_TEXTO DE LECTURA_
"""
Viernes, 25 de Enero de 2013 07:00
Por Ulises Díaz y Laura Carrillo
AGENCIA REFORMA
CD. DE MÉXICO.- El aumento de la violencia en varias regiones del País ha causado que los precios de las viviendas donde más asesinatos ocurren se devalúen, advierte un estudio presentado ayer en el marco de un seminario del Banco Interamericano de Desarrollo (BID) que se realiza en Panamá.
El informe ‘Impacto del crimen en el precio de las viviendas’, elaborado por Sebastián Galiani, Beatriz Magaloni y Enrique Seira, estima que si hay un aumento de 1% en el cifra de homicidios acumulados, en los dos años previos a la compra-venta, en la localidad del inmueble, su valor en el mercado se reduce hasta en 1.8 por ciento.
“Encontramos evidencia de que el crimen tiene un impacto significativo en el valor competitivo de mercado de los inmuebles en México. Dado el aumento importante del crimen en los últimos años, éste efecto resulta destacable”, señala el informe.
"""
_TAREAS DEL EJERCICIO_
A. Transcribe literalmente, de la nota sobre el crimen y las viviendas, todo lo que va desde "El informe ‘Impacto" hasta "señala el informe.".
B. Según la nota sobre el crimen y las viviendas, ¿cuánto puede reducirse el valor de mercado de un inmueble si los homicidios acumulados en su localidad aumentan un 1%?
C. Continúa la nota sobre el crimen y las viviendas a partir de su última oración.

_REGISTROS LISTADOS_
"""
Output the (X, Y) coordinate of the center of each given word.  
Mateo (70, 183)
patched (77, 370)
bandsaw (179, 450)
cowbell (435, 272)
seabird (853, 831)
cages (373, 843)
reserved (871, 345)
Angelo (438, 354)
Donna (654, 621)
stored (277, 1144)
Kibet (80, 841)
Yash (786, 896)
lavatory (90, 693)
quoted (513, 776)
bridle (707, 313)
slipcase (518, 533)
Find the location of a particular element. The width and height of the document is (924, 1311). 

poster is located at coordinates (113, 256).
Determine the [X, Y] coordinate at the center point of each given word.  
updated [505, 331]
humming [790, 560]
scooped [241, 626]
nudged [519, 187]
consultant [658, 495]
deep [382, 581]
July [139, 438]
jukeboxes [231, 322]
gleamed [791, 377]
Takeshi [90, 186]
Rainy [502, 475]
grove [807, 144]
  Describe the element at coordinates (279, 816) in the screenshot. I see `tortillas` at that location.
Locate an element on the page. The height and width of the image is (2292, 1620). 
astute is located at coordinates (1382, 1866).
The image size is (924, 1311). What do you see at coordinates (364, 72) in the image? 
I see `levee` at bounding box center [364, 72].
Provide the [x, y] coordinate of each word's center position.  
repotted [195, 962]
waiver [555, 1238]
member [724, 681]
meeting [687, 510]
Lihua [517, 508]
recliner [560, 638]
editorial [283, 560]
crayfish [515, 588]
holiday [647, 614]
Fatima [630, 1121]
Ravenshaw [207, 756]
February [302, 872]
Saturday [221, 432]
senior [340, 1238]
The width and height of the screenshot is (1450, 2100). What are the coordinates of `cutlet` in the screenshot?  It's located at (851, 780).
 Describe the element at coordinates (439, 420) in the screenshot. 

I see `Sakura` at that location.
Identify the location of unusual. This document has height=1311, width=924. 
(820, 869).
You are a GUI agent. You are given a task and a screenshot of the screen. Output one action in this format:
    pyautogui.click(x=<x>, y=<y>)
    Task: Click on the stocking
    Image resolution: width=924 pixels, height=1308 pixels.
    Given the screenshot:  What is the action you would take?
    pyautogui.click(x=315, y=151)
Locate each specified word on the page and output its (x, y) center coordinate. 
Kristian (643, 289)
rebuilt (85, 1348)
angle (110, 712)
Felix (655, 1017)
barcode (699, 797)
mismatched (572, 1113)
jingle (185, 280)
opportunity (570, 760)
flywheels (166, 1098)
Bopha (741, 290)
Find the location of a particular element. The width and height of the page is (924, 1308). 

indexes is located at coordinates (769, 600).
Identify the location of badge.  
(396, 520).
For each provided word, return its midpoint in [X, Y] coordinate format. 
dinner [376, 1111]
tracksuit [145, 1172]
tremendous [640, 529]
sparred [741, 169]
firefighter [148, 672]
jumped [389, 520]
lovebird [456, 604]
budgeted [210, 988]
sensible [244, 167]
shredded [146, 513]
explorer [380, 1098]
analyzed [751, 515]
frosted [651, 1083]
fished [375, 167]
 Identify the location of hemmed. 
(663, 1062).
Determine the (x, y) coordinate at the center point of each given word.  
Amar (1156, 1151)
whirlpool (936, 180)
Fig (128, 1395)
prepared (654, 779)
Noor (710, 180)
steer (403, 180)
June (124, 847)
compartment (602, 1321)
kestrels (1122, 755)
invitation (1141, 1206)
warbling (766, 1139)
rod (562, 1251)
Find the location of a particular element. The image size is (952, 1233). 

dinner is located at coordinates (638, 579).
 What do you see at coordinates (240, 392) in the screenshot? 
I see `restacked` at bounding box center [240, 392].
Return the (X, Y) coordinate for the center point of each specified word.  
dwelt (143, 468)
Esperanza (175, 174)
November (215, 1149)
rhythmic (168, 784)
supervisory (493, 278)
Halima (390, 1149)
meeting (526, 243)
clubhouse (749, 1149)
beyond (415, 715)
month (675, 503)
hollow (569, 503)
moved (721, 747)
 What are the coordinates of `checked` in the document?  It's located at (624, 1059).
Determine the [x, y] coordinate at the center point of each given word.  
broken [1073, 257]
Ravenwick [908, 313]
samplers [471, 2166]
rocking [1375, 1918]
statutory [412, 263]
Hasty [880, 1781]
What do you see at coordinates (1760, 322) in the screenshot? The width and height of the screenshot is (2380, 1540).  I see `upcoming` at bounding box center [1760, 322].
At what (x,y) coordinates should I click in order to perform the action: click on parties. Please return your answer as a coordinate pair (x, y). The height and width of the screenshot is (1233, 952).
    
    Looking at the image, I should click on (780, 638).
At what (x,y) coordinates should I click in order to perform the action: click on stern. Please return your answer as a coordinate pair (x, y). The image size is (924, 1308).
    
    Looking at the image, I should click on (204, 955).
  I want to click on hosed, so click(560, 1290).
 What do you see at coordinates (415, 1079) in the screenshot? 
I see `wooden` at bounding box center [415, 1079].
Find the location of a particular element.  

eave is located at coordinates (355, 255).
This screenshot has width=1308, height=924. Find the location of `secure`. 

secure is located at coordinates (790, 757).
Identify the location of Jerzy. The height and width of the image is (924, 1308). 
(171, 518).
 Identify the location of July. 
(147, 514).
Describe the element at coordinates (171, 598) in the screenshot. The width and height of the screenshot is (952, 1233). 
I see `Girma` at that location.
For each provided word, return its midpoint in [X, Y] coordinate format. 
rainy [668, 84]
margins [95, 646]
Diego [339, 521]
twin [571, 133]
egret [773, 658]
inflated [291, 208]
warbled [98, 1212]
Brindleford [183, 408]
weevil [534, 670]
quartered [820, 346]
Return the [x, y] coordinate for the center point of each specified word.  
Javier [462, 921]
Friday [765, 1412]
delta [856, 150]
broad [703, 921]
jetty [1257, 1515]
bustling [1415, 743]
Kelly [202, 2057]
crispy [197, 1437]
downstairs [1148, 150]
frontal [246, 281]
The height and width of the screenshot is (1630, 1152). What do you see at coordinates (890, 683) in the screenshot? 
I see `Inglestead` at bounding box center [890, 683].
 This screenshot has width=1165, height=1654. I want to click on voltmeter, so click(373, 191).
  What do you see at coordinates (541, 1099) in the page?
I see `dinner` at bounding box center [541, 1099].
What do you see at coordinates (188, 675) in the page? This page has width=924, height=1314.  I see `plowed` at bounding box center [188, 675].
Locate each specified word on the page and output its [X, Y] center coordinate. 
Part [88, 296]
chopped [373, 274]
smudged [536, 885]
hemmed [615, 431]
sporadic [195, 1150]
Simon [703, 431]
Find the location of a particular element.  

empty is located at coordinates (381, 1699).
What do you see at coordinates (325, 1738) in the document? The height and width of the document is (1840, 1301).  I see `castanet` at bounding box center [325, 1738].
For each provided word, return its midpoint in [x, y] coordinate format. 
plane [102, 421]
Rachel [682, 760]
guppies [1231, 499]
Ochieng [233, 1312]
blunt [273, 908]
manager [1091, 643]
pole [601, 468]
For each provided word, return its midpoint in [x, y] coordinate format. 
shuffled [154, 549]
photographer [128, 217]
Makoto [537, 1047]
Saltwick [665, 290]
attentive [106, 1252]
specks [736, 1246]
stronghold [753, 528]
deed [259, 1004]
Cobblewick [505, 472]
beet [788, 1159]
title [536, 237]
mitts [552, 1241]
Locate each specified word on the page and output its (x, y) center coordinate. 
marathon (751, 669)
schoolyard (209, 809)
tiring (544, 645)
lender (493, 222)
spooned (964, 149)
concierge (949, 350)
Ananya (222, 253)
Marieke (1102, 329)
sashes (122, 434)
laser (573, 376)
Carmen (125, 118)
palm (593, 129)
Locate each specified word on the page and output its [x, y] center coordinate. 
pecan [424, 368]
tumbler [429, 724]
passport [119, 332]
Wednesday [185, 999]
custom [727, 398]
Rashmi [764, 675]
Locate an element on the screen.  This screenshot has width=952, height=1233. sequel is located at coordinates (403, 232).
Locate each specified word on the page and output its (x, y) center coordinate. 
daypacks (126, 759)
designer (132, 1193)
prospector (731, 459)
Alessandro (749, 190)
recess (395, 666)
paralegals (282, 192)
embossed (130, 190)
"""
_RESPUESTAS POR TAREA_
A.
El informe ‘Impacto del crimen en el precio de las viviendas’, elaborado por Sebastián Galiani, Beatriz Magaloni y Enrique Seira, estima que si hay un aumento de 1% en el cifra de homicidios acumulados, en los dos años previos a la compra-venta, en la localidad del inmueble, su valor en el mercado se reduce hasta en 1.8 por ciento.
“Encontramos evidencia de que el crimen tiene un impacto significativo en el valor competitivo de mercado de los inmuebles en México. Dado el aumento importante del crimen en los últimos años, éste efecto resulta destacable”, señala el informe.

B. Hasta en 1.8 por ciento.

C.
De acuerdo con el reporte, el impacto no es homogéneo, ya que los departamentos y las grandes casas registran una menor depreciación en comparación con los inmuebles de tamaño promedio; de igual manera, las zonas urbanas tienden a depreciarse menos que los pequeños poblados.
“El impacto negativo del crimen en el precio de las viviendas es más suave para inmuebles que en principio presentan mayor seguridad. Los departamentos, inmuebles de clase alta, inmuebles de más de 140 metros cuadrados de superficie, o que están ubicados en localidades con más de 50 mil habitantes parecen tener una menor repercusión del crimen en sus precios”, agrega el informe.
Prenden alerta localidades
En México, la incidencia de la violencia ha impactado la actividad económica de los municipios, señala un estudio presentado ayer por el BID.
Los municipios con mayores índices de violencia vinculados con el crimen organizado en el periodo 2006-2010 tuvieron un consumo de electricidad -un indicador alternativo del Producto Interno Bruto- 6.8% menor que localidades menos violentas, indica el reporte Las Consecuencias Económicas de la Violencia del Narcotráfico en México, elaborado por Gustavo Robles, Gabriela Calderón y Beatriz Magaloni.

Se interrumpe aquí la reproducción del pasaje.